Roasting (at higher heat than Baking)
Roasting (600ºF-450ºF) is used for dishes where you want to sear meats, or brown vegetables and casseroles before either covering them with a lid, or with liquids, and for dishes that will cook completely before the outside either burns or becomes too brown. Roasting temperature range between 600ºF - 450ºF, or lower than high heat fire-in-the-oven pizza cooking, and higher than traditional baking. In order to Roast, first bring you oven up to pizza temperature and then allow it to drop in temperature and the fire to burn down, but not out. Push the coals to one side. The combination of a fully fired oven, along with a low fire enables you to sear and brown dishes, and then allow the oven to slowly drop in temperature for longer cooking. There should be no visible black on the dome, a medium sized bed of coals and a small flame of 2"-4" high. The door may be left off for shorter roasting times (under one hour) or positioned inside the arch opening to help regulate the heat for hours of roasting. Add small pieces of wood as needed to maintain temperature. You can move your pans around inside the oven, and remember that the oven will be hotter on the side with the fire and/or coals, so you may have to rotate your pans.
Baking (at conventional oven temperatures)
Baking (500ºF and down) is used for baking bread, desserts, smaller roast meats, beans and legumes, and pasta dishes at conventional oven temperatures. After fully firing your oven, carefully rake out the hot coals and brush out the oven. If you wish, you can swab the deck with a damp, not wet, towel. Your oven can now cook gently and consistently with the heat retained in the oven dome and floor, as the temperature falls. Using this type of cooking, you can bake either one fully load batch of bread, or multiple bathes of different types of bread, but with smaller quantities. Read our Creating Steam page for more information on how to bake better bread. Close the door tightly against the oven opening to hold in heat and steam.
Read our Retained Heat Cooking page for more information on this type of cooking, including temperature recommendations for different dishes.
Your brick oven makes a great grill.
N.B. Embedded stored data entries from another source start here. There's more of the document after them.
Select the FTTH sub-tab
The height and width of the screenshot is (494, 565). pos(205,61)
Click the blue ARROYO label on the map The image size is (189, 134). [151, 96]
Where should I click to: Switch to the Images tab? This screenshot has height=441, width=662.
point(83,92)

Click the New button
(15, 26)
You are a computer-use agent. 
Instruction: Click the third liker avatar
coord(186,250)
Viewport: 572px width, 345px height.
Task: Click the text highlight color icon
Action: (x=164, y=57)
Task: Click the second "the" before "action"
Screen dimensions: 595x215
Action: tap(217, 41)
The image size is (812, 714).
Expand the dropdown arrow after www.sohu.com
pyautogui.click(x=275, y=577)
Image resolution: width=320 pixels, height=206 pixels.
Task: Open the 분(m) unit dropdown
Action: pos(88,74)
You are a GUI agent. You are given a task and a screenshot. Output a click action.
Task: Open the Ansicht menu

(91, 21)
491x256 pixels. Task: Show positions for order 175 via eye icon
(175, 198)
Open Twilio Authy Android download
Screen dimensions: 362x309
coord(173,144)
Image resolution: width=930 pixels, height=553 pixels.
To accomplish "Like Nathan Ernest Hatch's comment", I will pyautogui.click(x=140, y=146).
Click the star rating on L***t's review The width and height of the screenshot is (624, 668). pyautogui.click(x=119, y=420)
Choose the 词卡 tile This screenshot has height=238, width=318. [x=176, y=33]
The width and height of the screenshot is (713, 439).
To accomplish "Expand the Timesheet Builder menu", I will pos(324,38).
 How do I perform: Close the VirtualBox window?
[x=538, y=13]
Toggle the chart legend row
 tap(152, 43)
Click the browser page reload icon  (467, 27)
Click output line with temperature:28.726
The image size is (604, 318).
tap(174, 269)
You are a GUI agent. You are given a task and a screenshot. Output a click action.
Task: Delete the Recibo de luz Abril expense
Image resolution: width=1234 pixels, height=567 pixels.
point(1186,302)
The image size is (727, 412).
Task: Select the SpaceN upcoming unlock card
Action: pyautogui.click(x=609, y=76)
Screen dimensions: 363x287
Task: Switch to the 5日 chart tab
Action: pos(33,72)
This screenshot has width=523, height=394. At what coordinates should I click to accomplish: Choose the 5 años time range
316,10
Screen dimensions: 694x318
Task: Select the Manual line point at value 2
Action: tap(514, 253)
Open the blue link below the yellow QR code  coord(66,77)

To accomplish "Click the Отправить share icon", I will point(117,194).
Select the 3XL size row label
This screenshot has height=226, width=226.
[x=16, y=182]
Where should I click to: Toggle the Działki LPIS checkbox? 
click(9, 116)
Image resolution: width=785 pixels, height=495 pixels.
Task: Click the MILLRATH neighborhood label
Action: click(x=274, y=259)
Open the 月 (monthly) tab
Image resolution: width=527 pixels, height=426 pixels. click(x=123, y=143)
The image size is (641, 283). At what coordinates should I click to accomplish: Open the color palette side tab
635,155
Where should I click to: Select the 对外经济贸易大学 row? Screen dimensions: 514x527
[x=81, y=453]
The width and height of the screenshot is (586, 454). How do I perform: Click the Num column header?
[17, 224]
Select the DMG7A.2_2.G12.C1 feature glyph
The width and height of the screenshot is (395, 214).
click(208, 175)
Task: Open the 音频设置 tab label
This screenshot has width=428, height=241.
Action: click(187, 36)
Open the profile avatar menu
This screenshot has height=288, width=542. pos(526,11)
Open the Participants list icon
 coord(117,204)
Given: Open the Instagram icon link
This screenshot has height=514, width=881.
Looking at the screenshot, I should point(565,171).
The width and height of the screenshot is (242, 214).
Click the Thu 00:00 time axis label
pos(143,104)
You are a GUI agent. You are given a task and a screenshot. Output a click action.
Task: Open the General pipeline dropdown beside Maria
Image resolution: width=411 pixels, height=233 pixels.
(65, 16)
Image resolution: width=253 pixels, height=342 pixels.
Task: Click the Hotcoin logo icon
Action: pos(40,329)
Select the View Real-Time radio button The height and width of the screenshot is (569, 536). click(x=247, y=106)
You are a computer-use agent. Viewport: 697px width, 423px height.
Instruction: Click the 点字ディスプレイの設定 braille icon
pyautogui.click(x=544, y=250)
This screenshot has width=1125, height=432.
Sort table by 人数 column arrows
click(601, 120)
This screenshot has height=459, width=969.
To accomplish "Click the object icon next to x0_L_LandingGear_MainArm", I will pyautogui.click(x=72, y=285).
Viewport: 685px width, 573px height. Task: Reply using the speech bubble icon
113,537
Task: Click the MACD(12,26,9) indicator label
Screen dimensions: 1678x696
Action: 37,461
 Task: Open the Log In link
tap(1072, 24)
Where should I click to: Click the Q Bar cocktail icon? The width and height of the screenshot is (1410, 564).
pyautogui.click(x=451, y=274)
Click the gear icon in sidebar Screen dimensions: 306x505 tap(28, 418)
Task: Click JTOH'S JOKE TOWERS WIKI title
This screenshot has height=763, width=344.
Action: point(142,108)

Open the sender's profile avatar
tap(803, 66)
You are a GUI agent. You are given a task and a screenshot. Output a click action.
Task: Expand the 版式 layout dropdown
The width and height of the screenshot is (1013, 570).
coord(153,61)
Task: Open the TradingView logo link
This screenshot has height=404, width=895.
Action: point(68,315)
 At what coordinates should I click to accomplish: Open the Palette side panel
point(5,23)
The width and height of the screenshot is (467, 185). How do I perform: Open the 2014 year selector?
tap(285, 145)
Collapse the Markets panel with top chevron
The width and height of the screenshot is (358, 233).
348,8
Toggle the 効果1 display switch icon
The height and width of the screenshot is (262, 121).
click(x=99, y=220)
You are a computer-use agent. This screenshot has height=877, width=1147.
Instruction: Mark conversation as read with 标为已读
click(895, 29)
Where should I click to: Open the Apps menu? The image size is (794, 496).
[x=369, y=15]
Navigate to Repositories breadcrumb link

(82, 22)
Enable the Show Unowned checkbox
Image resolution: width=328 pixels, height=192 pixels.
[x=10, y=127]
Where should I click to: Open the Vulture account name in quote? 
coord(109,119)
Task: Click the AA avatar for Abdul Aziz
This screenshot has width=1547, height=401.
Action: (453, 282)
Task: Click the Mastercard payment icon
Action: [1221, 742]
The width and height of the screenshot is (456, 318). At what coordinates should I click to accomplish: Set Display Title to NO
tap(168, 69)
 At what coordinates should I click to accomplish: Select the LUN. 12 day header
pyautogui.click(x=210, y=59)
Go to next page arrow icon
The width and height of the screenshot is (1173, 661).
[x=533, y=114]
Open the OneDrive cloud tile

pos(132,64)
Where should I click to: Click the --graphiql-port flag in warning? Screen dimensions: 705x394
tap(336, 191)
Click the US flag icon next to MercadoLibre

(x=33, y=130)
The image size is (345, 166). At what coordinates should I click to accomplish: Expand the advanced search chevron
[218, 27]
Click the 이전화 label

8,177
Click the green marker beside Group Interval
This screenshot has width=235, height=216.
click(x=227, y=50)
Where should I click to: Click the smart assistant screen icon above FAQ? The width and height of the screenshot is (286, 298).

By raking a layer of hot coals across the cooking floor at the front of your oven, and sliding a free standing cast iron grill into the oven, you can enjoy grilling that sets seared grill marks, and seals in moisture for food that is crisp and not dried out. With heat from the grill itself, from the coals and radiating from oven dome above, the brick oven is a great BBQ.
Also, try experimenting with different pot and pans. A grill pan pre-heated in your oven gives your food nice sear marks, and a terracotta pan and steel pan give roast potatoes a different texture and flavor.